M. Jean-Paul Lecoq. Il en a le pouvoir, contrairement à l'Assemblée nationale !

M. Clément Beaune, secrétaire d'État. Un tel système est assez exceptionnel en Europe et l'on pourrait certes débattre de sa pertinence, mais ce n'est pas ici notre sujet. En tout état de cause, il constitue le principal facteur de ralentissement des projets industriels franco-allemands. Soulignons tout de même un point fondamental : c'est la première fois que nous faisons le choix de coopérations industrielles avec l'Allemagne. Nous ne pourrons pas construire l'Europe post-Brexit en n'investissant pas ensemble dans le domaine de la défense.

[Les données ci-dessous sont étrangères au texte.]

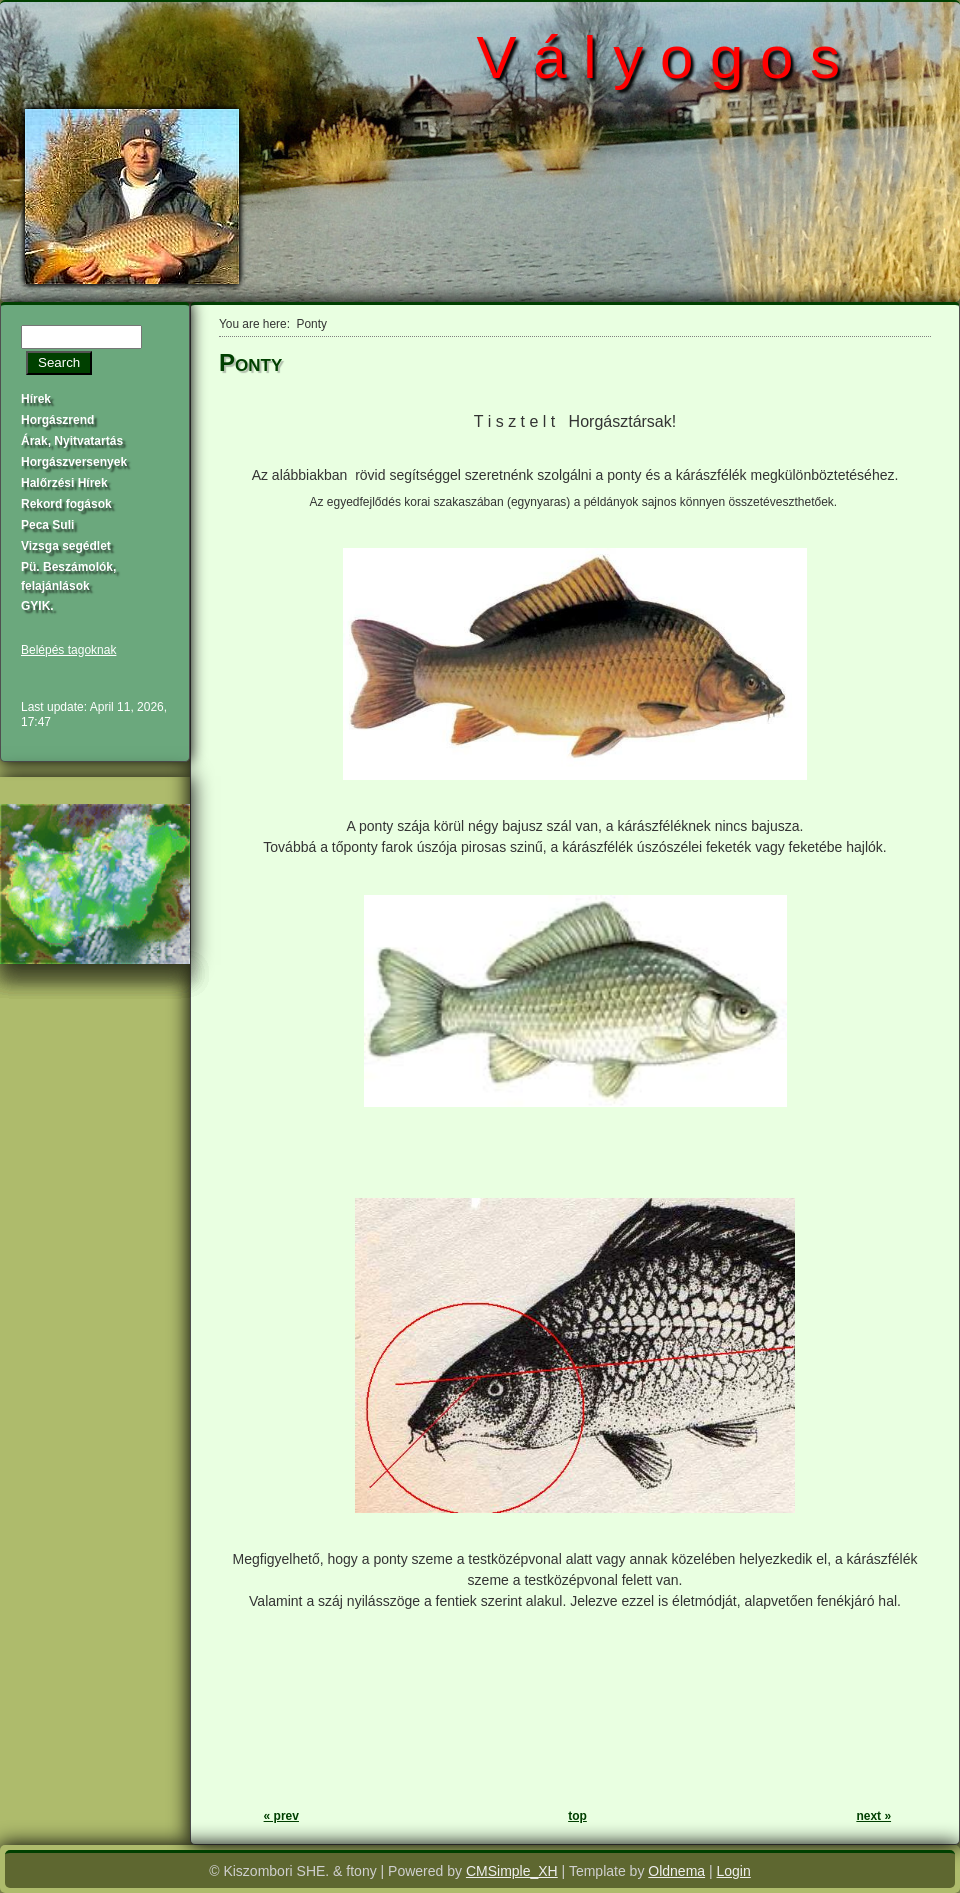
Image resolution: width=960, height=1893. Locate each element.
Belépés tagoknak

Quant à notre coopération dans le secteur spatial, elle a rencontré des difficultés, mais il est illusoire, là encore, de croire que nous nous en sortirons séparément. Nous disposons d'acquis industriels qui dépassent la dimension franco-allemande, mais qui témoignent tout de même d'une coopération entre nos deux pays dans le secteur spatial. Le groupe Arianespace a été chahuté en Allemagne, mais nous avons remis le train sur les rails. Il y a quinze jours, Bruno Le Maire et son homologue Peter Altmaier ont relancé le processus afin d'éviter que l'Allemagne ne recoure à d'autres lanceurs : il est désormais acquis que les satellites européens seront placés en orbite par des lanceurs européens, je vous renvoie d'ailleurs à la déclaration commune du sommet franco-allemand de Toulouse. Par conséquent, la préférence européenne en matière de lancement spatial, qui n'était pas garantie jusque-là, est désormais explicitement reconnue.

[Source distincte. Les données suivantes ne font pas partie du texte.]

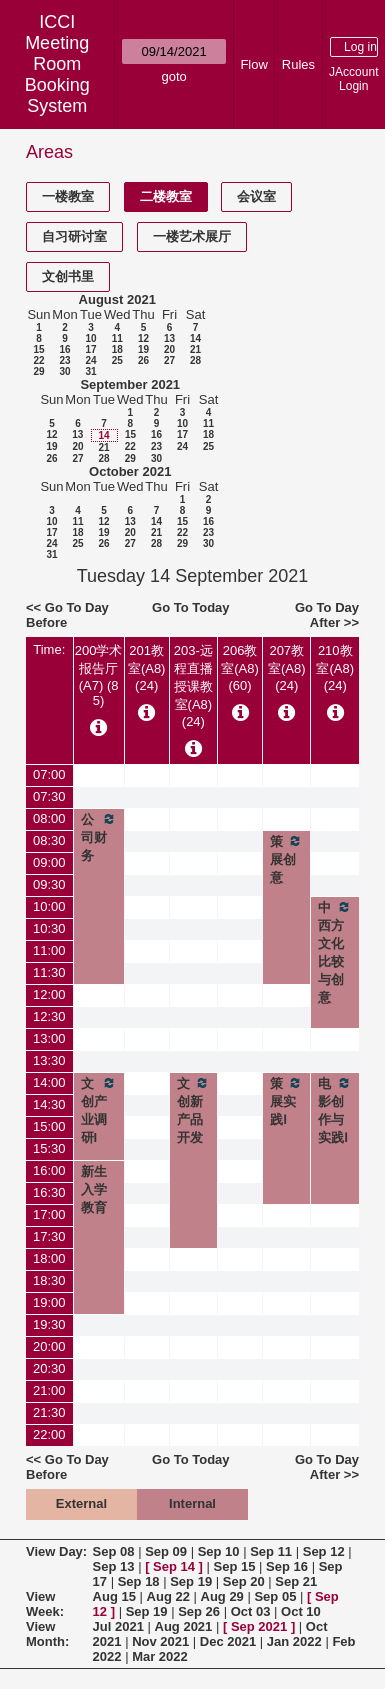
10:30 (49, 928)
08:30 (49, 840)
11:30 (49, 972)
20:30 (49, 1368)
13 (169, 338)
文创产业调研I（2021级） (99, 1128)
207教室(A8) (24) (287, 668)
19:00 (49, 1302)
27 (169, 360)
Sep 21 (296, 1581)
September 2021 (130, 384)
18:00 (49, 1258)
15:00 (49, 1126)
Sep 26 (199, 1611)
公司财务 (99, 837)
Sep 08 (114, 1551)
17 (90, 349)
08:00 (49, 818)
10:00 (49, 906)
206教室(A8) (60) (240, 668)
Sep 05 (275, 1596)
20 (169, 349)
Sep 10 (219, 1551)
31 (90, 371)
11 (117, 338)
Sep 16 (287, 1566)
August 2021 (117, 299)
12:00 (49, 994)
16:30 (49, 1192)
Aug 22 (168, 1596)
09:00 (49, 862)
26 (143, 360)
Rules (298, 64)
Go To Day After (327, 615)
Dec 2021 (228, 1641)
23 (64, 360)
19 (143, 349)
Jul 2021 (118, 1626)
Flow (253, 64)
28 (195, 360)
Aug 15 (114, 1596)
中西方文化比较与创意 (335, 952)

Je pourrais multiplier les exemples en ce sens. Conformément à l'esprit d'Aix-la-Chapelle, nous avons la volonté de travailler ensemble et d'étendre notre collaboration au spatial et à la défense, plutôt que de nous mettre mutuellement des bâtons dans les roues, ce qui ne serait pas la méthode la plus efficace pour construire l'Europe et renforcer notre pays, ce qui est bien, à la fin, notre objectif commun. (Applaudissements sur les bancs des groupes LaREM et Dem ainsi que sur quelques bancs du groupe Agir ens.)

M. le président. La parole est à Mme Sabine Thillaye, présidente de la commission des affaires européennes.

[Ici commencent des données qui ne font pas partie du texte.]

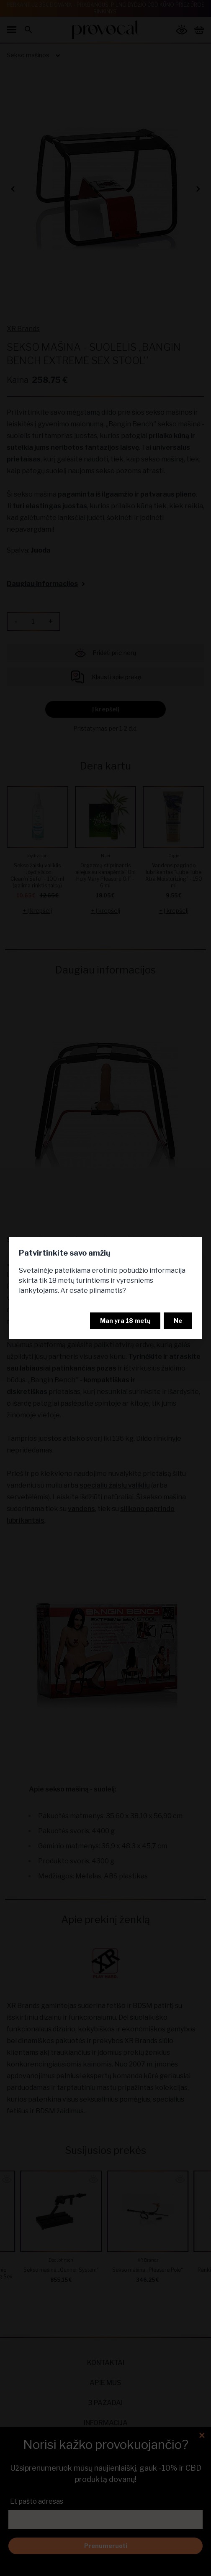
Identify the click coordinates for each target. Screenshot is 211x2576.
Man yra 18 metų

Mme Sabine Thillaye, présidente de la commission des affaires européennes. Je n'avais pas l'intention de prendre la parole, mais je ne pouvais pas, en tant que députée française de nationalités française et allemande – j'espère que cela ne dérange pas trop dans cette enceinte –,…

M. Jean-Paul Lecoq. Ça ne dérange personne !

Mme Sabine Thillaye, présidente de la commission des affaires européennes. …ne pas m'exprimer un jour comme aujourd'hui. Au cours de ma vie, j'ai pu mesurer ce qui s'est passé, ces soixante-dix dernières années. Monsieur Mélenchon, je ne peux pas vous laisser dire que nous envisageons la relation franco-allemande avec naïveté. L'Assemblée parlementaire franco-allemande a précisément été créée pour permettre aux députés allemands et français d'atteindre une hauteur de vue dans leur dialogue, en dehors de toute naïveté, en s'appuyant sur une méthode de travail qui préserve les intérêts de tous. Je vous invite donc, avec votre groupe, à participer pleinement aux travaux de cette assemblée, comme j'invite tous ceux qui le souhaitent ici à s'y associer. C'est seulement en rencontrant l'autre que l'on peut apprendre qui il est et comprendre, par exemple, ce que recouvrent les notions d'État central et de fédération, pour avancer vers une forme de complémentarité.

Je ne peux pas vous laisser dire non plus, monsieur Mélenchon, qu'il n'est fait aucun cas de nos partenaires du Sud de l'Europe. La commission des affaires européennes de l'Assemblée a notamment mis sur pied le groupe de Montecitorio, format de coopération interparlementaire totalement inédit entre la France, l'Allemagne et l'Italie, et également reproduit ce format avec nos amis polonais. L'Assemblée parlementaire franco-allemande constitue une sorte de champ expérimental parlementaire nous permettant de nous ouvrir plus largement à l'Europe tout en défendant nos intérêts respectifs. Je crois que c'est aussi l'objectif visé par le Gouvernement. (Applaudissements sur les bancs des groupes Dem et LaREM.)